C’est une transformation profonde que ce changement de paradigme et elle demandera du temps. Vraisemblablement, pour que cette nouvelle donne s’impose, il faudra d’abord une crise de surproduction. La politique de grands travaux ne pourra qu’atténuer l’arrivée de cette crise. 2018 sera l’année de tous les tournants. La crise financière est en train de s’inscrire dans le paysage mondial. Rappelons que l’acte 1 intervient en août 2007 avec comme déclencheur la crise de subprime et commence aux Etats-Unis, l’acte 2 touche l’Europe avec la crise de l’euro et la spéculation contre les dettes publiques de la Grèce, de l’Espagne et du Portugal, l’acte 3 touche la Chine avec les chutes de Bourses surtout celle de Shanghai, un élargissement géographique continuel. Cet acte 3 n’est pas terminé. La crise a été reportée par l’intervention de toutes les banques centrales mais les doses ne peuvent plus être augmentées sinon c’est l’overdose. Du coup, la fin de ces politiques monétaires pourrait se traduire par la crise financière ouverte et une récession d’autant plus probable que la hausse de la croissance est relativement faible.

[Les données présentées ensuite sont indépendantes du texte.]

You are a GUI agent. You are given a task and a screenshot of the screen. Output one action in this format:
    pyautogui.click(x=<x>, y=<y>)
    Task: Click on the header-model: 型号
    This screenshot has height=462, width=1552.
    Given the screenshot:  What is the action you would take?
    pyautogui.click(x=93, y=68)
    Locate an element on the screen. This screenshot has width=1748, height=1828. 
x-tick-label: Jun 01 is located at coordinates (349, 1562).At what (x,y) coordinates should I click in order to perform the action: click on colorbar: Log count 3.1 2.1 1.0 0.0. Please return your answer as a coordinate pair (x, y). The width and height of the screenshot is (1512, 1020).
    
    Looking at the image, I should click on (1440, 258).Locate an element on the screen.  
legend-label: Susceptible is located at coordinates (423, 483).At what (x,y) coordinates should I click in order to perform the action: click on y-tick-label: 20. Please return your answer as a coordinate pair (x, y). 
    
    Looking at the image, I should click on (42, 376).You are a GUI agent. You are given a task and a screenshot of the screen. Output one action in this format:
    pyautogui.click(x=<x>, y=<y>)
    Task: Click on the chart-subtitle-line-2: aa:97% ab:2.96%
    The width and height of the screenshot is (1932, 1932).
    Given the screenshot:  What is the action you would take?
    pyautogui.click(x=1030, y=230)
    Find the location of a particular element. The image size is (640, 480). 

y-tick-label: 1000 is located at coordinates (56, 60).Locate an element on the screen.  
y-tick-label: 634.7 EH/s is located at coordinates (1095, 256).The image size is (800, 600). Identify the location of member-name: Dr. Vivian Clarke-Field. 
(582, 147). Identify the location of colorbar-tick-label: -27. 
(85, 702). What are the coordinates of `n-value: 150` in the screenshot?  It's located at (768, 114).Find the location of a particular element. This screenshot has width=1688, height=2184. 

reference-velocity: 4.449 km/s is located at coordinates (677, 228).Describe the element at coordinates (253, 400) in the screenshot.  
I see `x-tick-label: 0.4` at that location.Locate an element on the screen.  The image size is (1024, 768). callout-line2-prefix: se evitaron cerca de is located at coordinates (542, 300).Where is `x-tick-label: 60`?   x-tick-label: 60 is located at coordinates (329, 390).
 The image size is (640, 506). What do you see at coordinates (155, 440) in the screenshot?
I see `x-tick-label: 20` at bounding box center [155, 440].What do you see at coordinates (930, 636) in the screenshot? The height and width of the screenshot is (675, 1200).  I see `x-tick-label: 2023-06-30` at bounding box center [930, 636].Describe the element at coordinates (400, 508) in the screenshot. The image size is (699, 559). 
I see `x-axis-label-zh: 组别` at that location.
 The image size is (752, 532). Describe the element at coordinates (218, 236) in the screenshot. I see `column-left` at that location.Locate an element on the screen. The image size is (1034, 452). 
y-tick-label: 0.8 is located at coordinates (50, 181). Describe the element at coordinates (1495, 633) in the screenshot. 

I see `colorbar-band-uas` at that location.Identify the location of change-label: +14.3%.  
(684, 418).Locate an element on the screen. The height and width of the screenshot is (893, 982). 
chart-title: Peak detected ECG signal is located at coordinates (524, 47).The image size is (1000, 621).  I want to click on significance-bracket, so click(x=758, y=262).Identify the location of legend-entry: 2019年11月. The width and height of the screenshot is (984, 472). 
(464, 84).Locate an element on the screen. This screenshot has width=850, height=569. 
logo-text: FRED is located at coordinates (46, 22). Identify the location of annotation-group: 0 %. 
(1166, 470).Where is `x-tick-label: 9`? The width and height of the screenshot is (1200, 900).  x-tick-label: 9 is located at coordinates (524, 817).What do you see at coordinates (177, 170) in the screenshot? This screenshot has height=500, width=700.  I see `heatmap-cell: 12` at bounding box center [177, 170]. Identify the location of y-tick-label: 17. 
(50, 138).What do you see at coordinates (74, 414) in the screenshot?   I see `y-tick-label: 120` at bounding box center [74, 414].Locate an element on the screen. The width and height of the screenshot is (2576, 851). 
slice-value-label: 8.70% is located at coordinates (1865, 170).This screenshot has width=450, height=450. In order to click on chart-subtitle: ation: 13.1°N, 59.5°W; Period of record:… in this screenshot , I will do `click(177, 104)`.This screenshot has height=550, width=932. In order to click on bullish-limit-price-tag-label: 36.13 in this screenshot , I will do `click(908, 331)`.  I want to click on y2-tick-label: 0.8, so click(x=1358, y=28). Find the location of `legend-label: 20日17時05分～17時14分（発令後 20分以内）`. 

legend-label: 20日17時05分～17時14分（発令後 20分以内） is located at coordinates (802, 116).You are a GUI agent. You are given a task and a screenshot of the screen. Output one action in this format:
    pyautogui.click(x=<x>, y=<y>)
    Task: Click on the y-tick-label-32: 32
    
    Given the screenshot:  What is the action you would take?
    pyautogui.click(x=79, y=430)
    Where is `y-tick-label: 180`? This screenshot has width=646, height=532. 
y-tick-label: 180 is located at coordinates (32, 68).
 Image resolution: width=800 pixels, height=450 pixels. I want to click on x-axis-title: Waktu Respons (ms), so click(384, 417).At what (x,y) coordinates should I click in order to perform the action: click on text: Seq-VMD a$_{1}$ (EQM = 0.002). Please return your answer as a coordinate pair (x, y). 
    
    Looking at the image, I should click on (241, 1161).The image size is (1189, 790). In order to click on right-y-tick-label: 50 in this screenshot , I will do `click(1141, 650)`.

Et cette crise pourrait partir de Chine…

Nicolas Béniès

[1] Voir l’article de Brice Pedroletti, « Le chantier pharaonique du nouveau Pékin », Le Monde daté du 27 février 2018. La population de Pékin devrait se stabiliser autour de 23 millions de résidents en 2020. La chasse est ouverte contre les « migrants » de l’intérieur, ceux qui quittent les campagnes en espérant vivre mieux à la ville. A la sortie des villes, des tours sont construites en pleine campagne. On a l’impression de lire un San Antonio. Dans une de ses dernières enquêtes, on voyait des routes entières se construire en une nuit, en Chine.

[2] Voir l’article de Yann Mens, Alternatives Economiques février 2018, « Nouvelle route de la soie : la Chine aux commandes »

[3] « Grand Atlas 2018 », sous la direction de Frank Tétard, Courrier international/France Info/Autrement, p. 90, le titre de l’article : « La Chine, première économie mondiale ».